Cité dans les Paradise Papers, Apple est soupçonné d’avoir dissimulé des fonds pour minimiser ses impôts.

(CCM) — Après les Panama Papers, les Paradise Papers mettent en cause de nombreuses personnalités et entreprises, accusées d’avoir recours à des montages financiers dans les paradis fiscaux. Dans les milliers de documents provenant d’Appleby, cabinet d’avocats spécialisé dans l’optimisation fiscale, on apprend notamment que le géant Apple a changé sa domiciliation fiscale pour l’Île anglo-normande de Jersey, connue pour son climat fiscal relativement clément.

Historiquement, Apple avait installé son siège européen ainsi que diverses filiales chargées de collecter les profits réalisés en dehors des États-Unis dans la capitale irlandaise pour profiter d’un vide juridique du droit irlandais, et également des impôts sur les sociétés très bas. Mais la combine qui fonctionnait depuis les années 80 a pris du plomb dans l’aile : en 2013, une commission parlementaire américaine s’est intéressé aux montages financiers d’Apple et en 2014, l’Union Européenne faisait de même et avait fini par réclamer en 2016 environ 14,5 milliards de dollars d’impôts impayés à la firme de Cupertino.

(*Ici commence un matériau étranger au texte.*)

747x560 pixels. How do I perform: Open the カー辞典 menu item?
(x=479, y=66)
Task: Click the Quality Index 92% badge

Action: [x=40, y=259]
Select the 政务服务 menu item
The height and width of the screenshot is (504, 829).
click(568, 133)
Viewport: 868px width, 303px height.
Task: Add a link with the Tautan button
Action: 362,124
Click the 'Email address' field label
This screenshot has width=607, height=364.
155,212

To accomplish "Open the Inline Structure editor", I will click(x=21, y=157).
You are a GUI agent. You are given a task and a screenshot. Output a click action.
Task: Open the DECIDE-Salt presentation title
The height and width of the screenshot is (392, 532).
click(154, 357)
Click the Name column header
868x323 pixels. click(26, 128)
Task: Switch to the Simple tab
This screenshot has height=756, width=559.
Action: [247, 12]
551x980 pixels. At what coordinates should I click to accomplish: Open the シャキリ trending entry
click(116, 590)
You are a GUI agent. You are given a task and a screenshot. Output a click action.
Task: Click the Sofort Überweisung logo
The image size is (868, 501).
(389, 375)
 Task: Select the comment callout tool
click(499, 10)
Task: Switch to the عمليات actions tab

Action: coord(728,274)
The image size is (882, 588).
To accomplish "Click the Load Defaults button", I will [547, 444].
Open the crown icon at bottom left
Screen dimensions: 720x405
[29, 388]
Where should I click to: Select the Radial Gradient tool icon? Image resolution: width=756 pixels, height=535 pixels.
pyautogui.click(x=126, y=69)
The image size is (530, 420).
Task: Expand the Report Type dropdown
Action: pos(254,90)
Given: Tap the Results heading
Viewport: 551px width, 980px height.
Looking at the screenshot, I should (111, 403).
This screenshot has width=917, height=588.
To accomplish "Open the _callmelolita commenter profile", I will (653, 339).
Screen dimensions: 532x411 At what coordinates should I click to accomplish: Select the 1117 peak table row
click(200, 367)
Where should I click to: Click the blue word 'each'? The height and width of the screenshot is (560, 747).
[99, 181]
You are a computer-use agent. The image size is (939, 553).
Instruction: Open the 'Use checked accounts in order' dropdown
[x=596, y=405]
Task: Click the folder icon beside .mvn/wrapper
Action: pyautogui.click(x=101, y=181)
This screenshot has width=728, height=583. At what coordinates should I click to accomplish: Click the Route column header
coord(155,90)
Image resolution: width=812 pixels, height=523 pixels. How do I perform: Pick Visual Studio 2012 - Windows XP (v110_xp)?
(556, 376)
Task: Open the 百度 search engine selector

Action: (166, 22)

D’après les documents révélés par les Paradise Papers, c’est justement en 2014 qu’Apple aurait contacté Appleby pour connaître les avantages d’autres juridictions offshores comme Maurice, les Îles Vierges, les Îles Caïmans ou encore les îles de Guernesey et Jersey. C’est sur cette île qu’Apple a choisi de transférer ses filiales lorsque l’Irlande a commencé à changer son régime fiscal sous la pression de nombreux gouvernements en 2015.

Comme le rappelle le New York Times (lien en anglais), Apple fait 70% de ses profits en dehors des États-Unis et une bonne partie de ceux-ci sont enregistrés dans des paradis fiscaux, ce qui permet à la firme de ne payer que 2 à 5% d’impôts, alors qu’elle devrait payer 35% d’impôts aux États-Unis ou au plus fort 12,5% en Irlande. Selon le journal, Apple aurait accumulé “plus de 128 milliards de profits offshore” échappant entièrement aux services fiscaux américains et des autres pays.

Gêné aux entournures, le géant californien a très rapidement publié un communiqué (lien en anglais) où il rappelle qu’il reste le “plus gros contribuable au monde avec plus de 35 milliards d’impôts sur les sociétés payés ces trois dernières années” et affirme que les changements effectués en 2015 “ont été spécialement conçus pour préserver ses paiements d’impôt aux États-Unis, et non pas pour réduire ses impôts partout ailleurs”. La firme ajoutant “qu’aucune opération ou investissement n’a été déplacé d’Irlande”.